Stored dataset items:
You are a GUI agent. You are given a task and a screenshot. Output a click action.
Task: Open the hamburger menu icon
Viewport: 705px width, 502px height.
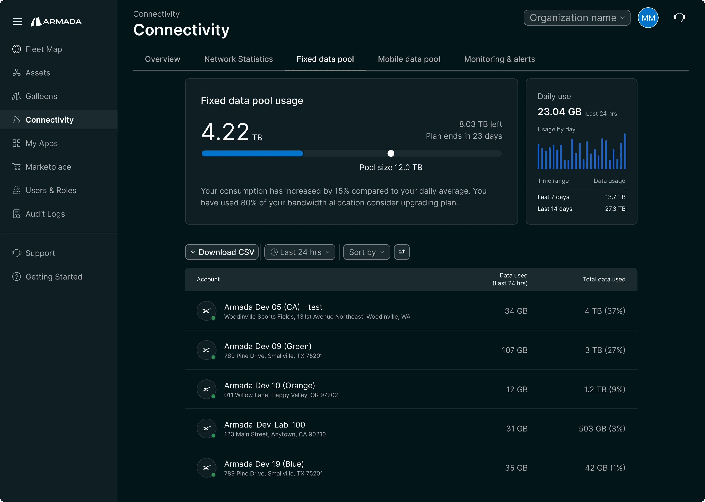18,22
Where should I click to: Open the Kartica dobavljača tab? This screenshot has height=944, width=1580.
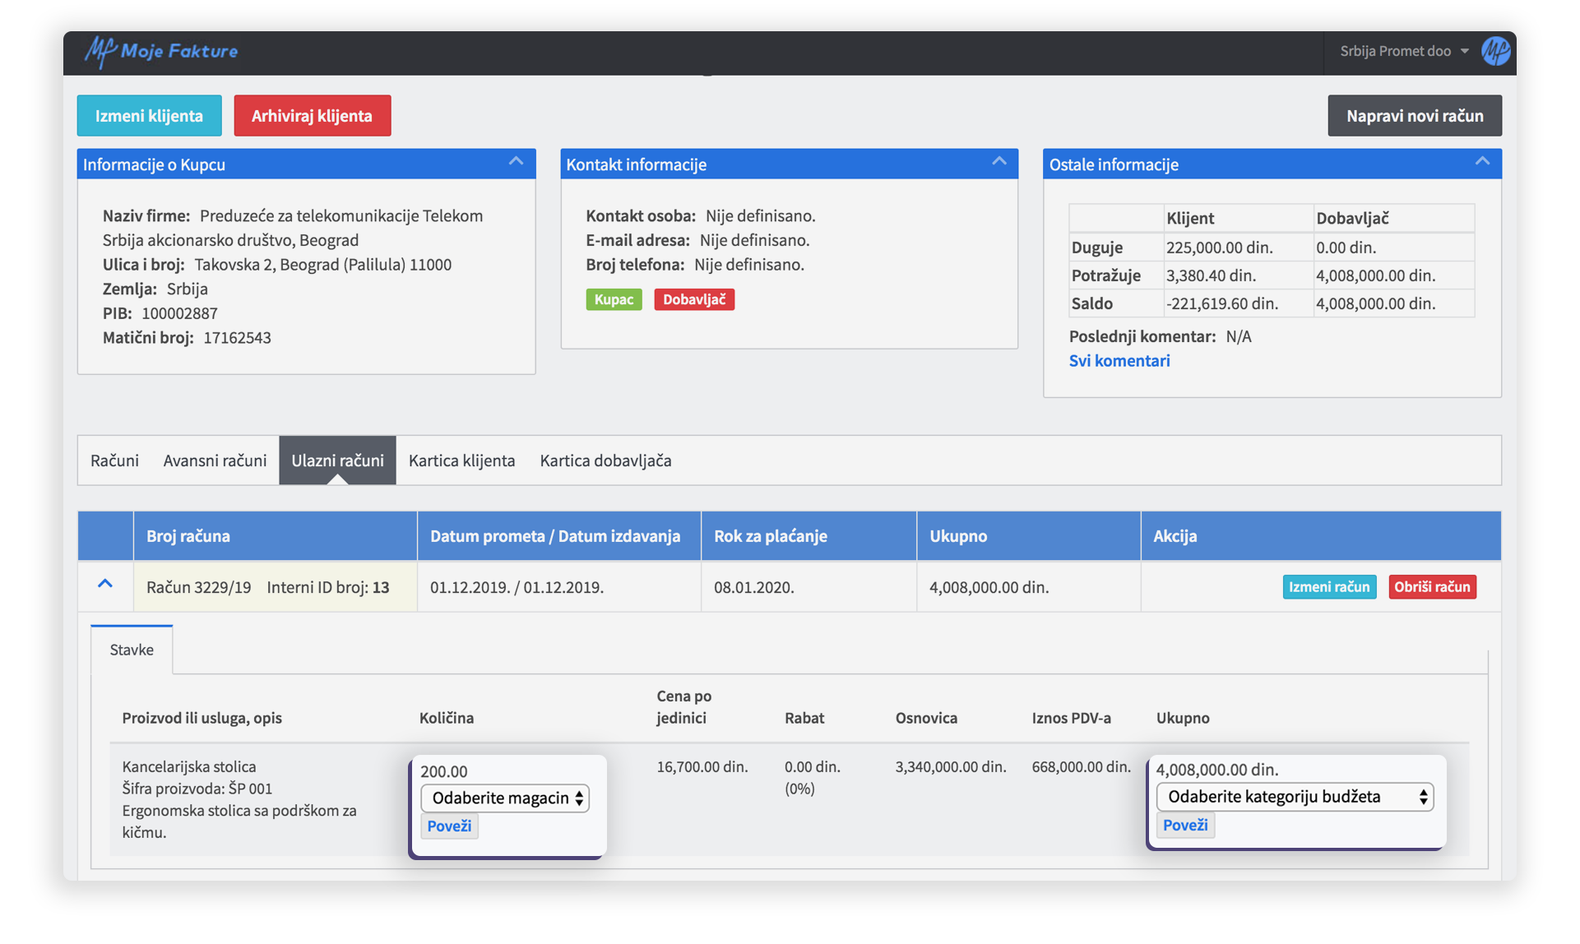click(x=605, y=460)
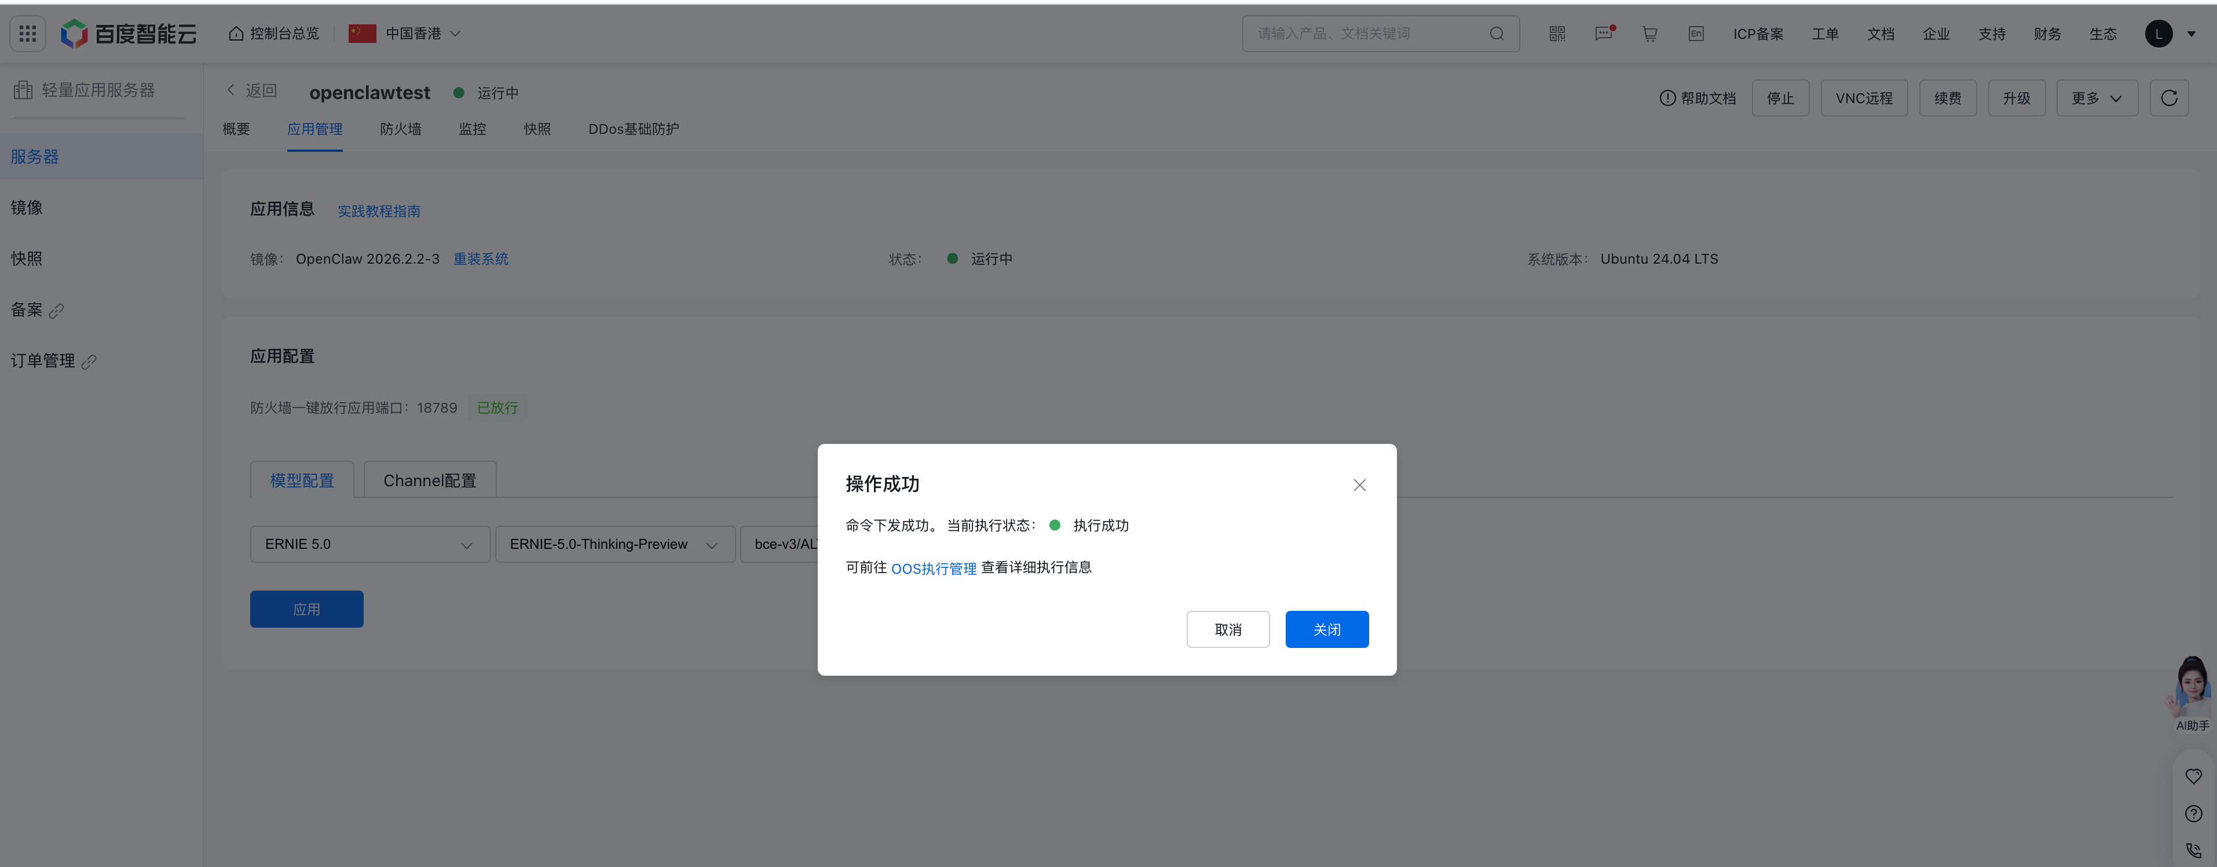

→ What you need to do
What is wanted is a word-for-word restatement of the entries, without their images.

→ Result of this exercise
You are a GUI agent. You are given a task and a screenshot. Output a click action.
Task: Open the hamburger menu icon
Viewport: 705px width, 502px height.
18,22
Where should I click to: Open the Kartica dobavljača tab? This screenshot has height=944, width=1580.
click(x=605, y=460)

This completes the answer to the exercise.